Why does NMinimize not follow MaxIterations?
This happens because all NMinimize
's global search methods have a post-processing part that does local search. This is documented, see:
"Numerical Nonlinear Global Optimization".
Whether to use local search or not is controlled with the method sub-option "PostProcess". If we put "PostProcess" to False
, then the max iterations specification is respected (and message of non-convergence might be given.)
Here is a demonstration:
ClearAll[k1, k2, k3];
function[k1_?NumericQ, k2_?NumericQ, k3_?NumericQ] :=
Module[{result},
result = k1 + k2 + k3;
i = i + 1;
result
];
i = 0;
NMinimize[{
function[k1, k2, k3],
100 > k1 > 10 && 1000 > k2 > 100 && 1000 > k3 > 10}, {k1, k2, k3},
MaxIterations -> 10, Method -> {"NelderMead", "PostProcess" -> False}]
(* During evaluation of In[33]:= NMinimize::cvmit: Failed to converge to the requested accuracy or precision within 10 iterations. *)
(* {120.425, {k1 -> 10.0201, k2 -> 100.308, k3 -> 10.0967}} *)
i
(* 20 *)

**Material provided**.
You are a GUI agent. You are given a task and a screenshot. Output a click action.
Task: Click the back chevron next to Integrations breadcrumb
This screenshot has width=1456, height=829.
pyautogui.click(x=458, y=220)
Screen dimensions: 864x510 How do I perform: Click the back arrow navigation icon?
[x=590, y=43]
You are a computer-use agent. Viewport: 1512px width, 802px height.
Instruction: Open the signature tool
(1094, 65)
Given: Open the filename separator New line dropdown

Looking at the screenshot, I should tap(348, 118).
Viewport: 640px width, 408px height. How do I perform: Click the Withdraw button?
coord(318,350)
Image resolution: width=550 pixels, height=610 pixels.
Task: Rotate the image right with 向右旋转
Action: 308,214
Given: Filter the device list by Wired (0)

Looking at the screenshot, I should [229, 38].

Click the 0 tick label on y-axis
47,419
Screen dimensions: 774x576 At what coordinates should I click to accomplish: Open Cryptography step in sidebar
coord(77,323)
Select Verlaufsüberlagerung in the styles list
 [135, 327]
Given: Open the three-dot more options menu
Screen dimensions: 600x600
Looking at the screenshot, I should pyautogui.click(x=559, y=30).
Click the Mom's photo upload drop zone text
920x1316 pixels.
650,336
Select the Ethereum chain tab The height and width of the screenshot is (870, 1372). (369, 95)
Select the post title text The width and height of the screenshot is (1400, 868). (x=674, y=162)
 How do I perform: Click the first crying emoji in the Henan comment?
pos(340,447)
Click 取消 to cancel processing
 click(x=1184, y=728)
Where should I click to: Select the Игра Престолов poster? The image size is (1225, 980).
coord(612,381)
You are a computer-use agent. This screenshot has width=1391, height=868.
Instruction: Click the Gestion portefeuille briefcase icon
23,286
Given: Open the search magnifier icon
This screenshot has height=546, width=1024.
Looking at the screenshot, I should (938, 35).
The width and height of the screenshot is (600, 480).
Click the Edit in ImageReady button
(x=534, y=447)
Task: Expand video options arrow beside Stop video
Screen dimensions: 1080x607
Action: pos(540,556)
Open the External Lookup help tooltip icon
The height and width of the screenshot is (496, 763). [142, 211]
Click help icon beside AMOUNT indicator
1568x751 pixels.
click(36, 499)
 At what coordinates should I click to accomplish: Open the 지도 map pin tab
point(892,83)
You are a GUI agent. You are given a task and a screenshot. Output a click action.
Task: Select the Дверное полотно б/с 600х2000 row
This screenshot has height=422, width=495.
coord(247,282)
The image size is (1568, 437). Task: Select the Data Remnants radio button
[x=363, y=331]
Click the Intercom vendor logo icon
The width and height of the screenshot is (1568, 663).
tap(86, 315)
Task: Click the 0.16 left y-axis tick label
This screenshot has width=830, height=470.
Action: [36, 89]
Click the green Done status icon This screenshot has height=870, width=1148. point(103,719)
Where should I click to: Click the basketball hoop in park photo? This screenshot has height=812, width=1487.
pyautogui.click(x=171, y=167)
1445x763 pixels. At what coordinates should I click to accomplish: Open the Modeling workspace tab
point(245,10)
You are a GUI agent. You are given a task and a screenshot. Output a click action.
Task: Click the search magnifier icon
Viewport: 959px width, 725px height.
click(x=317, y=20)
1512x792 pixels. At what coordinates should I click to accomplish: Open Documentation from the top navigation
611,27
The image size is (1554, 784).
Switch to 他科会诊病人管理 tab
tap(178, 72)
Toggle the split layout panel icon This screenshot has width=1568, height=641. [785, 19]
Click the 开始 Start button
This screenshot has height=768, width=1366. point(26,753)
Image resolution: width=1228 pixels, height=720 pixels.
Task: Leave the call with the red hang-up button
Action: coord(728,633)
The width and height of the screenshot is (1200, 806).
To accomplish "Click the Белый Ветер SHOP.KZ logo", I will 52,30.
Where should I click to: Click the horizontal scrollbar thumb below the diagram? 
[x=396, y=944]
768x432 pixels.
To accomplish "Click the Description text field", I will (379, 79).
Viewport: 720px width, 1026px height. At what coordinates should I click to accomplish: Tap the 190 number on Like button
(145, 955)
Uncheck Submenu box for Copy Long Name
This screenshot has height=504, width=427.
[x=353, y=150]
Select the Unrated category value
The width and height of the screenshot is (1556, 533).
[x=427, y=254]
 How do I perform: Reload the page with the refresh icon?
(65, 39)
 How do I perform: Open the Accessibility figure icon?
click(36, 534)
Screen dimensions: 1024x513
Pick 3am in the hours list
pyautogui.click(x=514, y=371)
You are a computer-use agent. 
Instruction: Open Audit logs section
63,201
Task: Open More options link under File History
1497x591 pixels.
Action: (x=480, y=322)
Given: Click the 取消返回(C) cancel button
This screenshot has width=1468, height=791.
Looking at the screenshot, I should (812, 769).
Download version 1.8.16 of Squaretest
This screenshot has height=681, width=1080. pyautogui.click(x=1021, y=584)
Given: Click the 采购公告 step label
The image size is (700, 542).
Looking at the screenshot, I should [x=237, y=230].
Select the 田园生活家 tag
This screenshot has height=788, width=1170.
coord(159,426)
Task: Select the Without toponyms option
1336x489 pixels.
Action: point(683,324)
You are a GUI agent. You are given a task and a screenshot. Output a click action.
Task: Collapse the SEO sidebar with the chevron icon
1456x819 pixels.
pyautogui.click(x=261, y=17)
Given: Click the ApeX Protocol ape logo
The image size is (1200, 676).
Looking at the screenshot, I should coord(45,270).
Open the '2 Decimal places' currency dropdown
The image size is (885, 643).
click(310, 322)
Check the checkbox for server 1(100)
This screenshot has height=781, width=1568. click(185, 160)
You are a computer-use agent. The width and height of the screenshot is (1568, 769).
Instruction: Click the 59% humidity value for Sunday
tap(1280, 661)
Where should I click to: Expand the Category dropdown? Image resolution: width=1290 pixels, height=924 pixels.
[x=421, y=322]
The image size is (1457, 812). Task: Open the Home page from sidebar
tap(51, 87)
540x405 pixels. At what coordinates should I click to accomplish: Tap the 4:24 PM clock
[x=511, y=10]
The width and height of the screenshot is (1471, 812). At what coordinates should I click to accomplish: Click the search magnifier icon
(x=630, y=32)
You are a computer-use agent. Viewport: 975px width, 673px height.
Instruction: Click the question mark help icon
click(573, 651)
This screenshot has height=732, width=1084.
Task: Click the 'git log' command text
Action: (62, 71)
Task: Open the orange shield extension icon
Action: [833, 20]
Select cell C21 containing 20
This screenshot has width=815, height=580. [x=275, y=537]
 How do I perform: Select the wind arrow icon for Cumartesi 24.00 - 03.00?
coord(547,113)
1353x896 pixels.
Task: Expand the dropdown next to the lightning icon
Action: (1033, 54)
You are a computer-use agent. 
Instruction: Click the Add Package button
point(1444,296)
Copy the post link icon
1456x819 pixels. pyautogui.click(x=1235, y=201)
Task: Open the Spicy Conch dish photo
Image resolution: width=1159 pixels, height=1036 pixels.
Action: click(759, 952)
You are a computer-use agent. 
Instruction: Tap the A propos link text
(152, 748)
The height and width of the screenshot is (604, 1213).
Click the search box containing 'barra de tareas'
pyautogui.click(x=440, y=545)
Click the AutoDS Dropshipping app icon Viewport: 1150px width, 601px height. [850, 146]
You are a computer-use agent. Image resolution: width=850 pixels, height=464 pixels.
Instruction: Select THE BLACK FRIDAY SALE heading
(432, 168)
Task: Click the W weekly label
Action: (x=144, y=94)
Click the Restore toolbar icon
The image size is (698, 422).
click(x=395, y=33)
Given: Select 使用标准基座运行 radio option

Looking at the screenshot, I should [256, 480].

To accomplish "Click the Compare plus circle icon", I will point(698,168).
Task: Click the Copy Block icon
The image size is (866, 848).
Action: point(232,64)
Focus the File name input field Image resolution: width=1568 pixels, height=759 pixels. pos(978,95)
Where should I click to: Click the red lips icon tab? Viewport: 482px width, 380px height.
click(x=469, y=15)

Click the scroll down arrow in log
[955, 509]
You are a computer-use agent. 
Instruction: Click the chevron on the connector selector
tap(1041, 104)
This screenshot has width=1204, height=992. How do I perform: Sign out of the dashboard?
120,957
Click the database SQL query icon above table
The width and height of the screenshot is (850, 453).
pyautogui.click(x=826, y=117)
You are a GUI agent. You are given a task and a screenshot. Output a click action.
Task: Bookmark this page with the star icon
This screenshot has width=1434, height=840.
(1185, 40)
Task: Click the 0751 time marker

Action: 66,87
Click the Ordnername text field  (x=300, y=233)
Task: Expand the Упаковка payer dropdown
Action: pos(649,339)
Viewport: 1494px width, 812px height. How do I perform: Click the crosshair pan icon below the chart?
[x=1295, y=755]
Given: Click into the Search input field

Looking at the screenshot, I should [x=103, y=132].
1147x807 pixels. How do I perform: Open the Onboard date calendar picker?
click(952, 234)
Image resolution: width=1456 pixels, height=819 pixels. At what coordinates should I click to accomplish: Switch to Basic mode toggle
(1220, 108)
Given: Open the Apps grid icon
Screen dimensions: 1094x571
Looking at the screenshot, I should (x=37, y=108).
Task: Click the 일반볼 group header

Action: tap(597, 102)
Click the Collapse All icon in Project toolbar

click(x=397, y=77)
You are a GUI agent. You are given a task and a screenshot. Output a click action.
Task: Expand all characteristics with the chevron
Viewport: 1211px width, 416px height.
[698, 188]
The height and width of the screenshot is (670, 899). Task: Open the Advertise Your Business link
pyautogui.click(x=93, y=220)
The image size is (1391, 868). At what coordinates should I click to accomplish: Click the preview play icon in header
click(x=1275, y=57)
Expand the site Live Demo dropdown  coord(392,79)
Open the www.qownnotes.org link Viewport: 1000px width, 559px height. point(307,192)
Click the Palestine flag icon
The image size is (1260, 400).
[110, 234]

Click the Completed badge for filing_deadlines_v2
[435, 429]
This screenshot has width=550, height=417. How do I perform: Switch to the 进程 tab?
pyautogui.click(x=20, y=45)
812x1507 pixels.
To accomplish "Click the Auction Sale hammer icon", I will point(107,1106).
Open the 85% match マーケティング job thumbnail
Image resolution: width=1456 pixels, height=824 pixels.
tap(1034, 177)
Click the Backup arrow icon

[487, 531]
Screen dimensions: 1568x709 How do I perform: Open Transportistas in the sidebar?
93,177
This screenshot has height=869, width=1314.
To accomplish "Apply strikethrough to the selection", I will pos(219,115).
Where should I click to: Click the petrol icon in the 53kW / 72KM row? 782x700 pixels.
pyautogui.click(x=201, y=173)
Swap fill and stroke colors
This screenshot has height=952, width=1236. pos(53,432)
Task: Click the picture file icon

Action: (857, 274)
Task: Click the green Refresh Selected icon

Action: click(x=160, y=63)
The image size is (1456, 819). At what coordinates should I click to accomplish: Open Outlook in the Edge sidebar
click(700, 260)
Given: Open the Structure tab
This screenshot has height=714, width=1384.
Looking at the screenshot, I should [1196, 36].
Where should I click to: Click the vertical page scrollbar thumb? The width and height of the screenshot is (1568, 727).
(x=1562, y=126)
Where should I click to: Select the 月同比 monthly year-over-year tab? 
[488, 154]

**Written request 1**. According to the text on NMinimize, which method sub-option controls whether local search is used?
**Written request 2**. Retype the text on NMinimize starting at "This happens because" and ending at "might be given.)".
Draw solely on the text on NMinimize.

**Final result 1**. The method sub-option "PostProcess" controls whether local search is used.

**Final result 2**.
This happens because all NMinimize
's global search methods have a post-processing part that does local search. This is documented, see:
"Numerical Nonlinear Global Optimization".
Whether to use local search or not is controlled with the method sub-option "PostProcess". If we put "PostProcess" to False
, then the max iterations specification is respected (and message of non-convergence might be given.)